Aim of the exercise: Take the material below and reproduce, word for word, only the lines from the line with "Ce mancam azi (380, 2398)" through the line with "Termeni si conditii (486, 2559)".

Information shown:
::::::
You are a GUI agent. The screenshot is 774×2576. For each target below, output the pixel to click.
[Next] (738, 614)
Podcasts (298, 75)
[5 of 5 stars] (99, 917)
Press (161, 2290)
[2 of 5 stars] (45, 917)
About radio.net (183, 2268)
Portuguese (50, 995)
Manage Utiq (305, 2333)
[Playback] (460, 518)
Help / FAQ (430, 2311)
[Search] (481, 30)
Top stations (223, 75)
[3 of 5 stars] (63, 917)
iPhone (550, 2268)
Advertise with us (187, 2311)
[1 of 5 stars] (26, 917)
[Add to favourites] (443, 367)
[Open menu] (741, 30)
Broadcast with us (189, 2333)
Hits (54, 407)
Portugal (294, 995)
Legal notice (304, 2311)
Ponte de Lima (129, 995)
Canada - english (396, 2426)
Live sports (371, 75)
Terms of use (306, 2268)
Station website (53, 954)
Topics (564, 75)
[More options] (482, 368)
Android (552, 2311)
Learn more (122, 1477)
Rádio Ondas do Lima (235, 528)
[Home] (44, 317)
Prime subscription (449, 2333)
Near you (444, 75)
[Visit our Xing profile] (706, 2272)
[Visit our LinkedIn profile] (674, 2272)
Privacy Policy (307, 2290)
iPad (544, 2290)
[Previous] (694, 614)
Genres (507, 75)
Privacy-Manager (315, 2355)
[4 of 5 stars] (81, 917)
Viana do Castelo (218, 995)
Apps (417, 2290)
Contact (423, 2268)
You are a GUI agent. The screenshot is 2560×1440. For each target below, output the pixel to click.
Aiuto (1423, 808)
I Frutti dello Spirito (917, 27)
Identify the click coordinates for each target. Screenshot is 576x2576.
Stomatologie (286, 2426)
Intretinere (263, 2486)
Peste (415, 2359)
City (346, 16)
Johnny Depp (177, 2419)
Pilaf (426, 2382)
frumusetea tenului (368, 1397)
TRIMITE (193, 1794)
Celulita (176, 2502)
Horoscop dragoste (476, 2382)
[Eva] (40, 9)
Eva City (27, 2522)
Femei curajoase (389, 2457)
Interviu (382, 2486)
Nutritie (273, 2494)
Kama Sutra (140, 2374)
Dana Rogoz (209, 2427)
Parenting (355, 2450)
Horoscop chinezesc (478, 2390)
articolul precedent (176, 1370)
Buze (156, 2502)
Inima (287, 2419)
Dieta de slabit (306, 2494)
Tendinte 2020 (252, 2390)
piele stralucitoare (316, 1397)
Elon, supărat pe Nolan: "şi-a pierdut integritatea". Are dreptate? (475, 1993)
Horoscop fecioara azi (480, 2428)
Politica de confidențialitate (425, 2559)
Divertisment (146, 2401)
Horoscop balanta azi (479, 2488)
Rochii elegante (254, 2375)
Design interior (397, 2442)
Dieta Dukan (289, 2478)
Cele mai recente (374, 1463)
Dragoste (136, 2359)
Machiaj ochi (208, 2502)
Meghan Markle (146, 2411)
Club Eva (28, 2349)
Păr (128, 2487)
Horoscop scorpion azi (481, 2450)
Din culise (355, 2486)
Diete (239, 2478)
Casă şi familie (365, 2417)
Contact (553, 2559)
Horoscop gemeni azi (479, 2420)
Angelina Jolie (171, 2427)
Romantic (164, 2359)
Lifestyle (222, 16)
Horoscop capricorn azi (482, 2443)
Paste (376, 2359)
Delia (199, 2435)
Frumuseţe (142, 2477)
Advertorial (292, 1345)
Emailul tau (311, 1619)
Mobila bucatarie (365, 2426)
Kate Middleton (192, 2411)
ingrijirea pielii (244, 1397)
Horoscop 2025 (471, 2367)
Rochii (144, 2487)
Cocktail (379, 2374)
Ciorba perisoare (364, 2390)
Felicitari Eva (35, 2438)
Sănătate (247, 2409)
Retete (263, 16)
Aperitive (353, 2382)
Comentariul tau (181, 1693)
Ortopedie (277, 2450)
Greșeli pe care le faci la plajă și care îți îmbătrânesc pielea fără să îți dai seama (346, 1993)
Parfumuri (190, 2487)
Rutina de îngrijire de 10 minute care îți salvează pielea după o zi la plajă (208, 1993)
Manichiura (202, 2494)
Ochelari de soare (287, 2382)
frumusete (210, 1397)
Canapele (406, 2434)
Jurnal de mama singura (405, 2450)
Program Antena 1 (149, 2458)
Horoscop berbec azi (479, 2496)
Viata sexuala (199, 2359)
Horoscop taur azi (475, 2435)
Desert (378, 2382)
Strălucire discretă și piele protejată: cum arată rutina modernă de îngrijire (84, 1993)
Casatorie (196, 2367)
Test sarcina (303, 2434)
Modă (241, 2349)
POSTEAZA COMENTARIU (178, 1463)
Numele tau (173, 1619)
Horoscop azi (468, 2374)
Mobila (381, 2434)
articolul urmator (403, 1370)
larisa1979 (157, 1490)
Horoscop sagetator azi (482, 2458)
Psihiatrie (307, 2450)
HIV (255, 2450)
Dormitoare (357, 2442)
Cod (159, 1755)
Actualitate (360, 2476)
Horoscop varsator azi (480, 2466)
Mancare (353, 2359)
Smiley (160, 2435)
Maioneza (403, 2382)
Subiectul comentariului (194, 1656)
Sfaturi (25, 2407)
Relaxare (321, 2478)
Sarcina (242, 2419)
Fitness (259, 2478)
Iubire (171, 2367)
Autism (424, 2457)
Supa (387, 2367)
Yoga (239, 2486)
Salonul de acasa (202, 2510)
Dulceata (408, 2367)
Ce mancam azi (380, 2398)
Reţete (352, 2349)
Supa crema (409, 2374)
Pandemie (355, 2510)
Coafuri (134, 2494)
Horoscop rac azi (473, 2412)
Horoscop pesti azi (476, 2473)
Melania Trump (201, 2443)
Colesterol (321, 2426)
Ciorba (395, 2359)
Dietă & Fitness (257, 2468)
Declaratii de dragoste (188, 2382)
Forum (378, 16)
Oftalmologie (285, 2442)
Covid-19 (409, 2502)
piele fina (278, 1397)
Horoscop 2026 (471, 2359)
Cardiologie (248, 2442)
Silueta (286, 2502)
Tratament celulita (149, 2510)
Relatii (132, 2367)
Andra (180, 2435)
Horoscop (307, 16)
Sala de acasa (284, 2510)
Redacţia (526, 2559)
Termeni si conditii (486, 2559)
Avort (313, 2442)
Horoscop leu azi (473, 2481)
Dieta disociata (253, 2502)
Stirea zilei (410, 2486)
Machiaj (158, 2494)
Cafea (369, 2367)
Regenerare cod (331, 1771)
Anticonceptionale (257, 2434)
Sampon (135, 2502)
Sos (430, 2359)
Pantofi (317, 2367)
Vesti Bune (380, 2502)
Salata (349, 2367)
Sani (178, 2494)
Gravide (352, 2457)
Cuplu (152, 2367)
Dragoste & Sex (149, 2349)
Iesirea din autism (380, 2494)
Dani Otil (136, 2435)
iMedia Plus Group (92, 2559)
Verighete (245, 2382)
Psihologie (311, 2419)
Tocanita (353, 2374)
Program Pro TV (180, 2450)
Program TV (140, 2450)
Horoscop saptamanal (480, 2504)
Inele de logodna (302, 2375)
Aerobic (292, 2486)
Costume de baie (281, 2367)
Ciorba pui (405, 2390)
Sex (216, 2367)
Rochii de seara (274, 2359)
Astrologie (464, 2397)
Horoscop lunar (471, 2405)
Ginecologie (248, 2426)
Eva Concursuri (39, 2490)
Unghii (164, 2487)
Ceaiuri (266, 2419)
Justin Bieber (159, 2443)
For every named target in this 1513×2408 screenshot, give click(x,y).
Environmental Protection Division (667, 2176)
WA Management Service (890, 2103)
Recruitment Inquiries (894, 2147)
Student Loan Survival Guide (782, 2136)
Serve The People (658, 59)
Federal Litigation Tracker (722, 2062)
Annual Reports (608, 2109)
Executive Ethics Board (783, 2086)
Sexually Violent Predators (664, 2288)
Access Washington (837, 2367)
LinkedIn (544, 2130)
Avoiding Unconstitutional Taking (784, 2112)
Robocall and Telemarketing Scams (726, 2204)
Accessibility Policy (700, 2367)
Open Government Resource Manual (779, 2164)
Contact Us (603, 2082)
::::::
Answer section:
Ce mancam azi (380, 2398)
Reţete (352, 2349)
Supa crema (409, 2374)
Pandemie (355, 2510)
Coafuri (134, 2494)
Horoscop rac azi (473, 2412)
Horoscop pesti azi (476, 2473)
Melania Trump (201, 2443)
Colesterol (321, 2426)
Ciorba (395, 2359)
Dietă & Fitness (257, 2468)
Declaratii de dragoste (188, 2382)
Forum (378, 16)
Oftalmologie (285, 2442)
Covid-19 (409, 2502)
piele fina (278, 1397)
Horoscop 2026 (471, 2359)
Cardiologie (248, 2442)
Silueta (286, 2502)
Tratament celulita (149, 2510)
Relatii (132, 2367)
Andra (180, 2435)
Horoscop (307, 16)
Sala de acasa (284, 2510)
Redacţia (526, 2559)
Termeni si conditii (486, 2559)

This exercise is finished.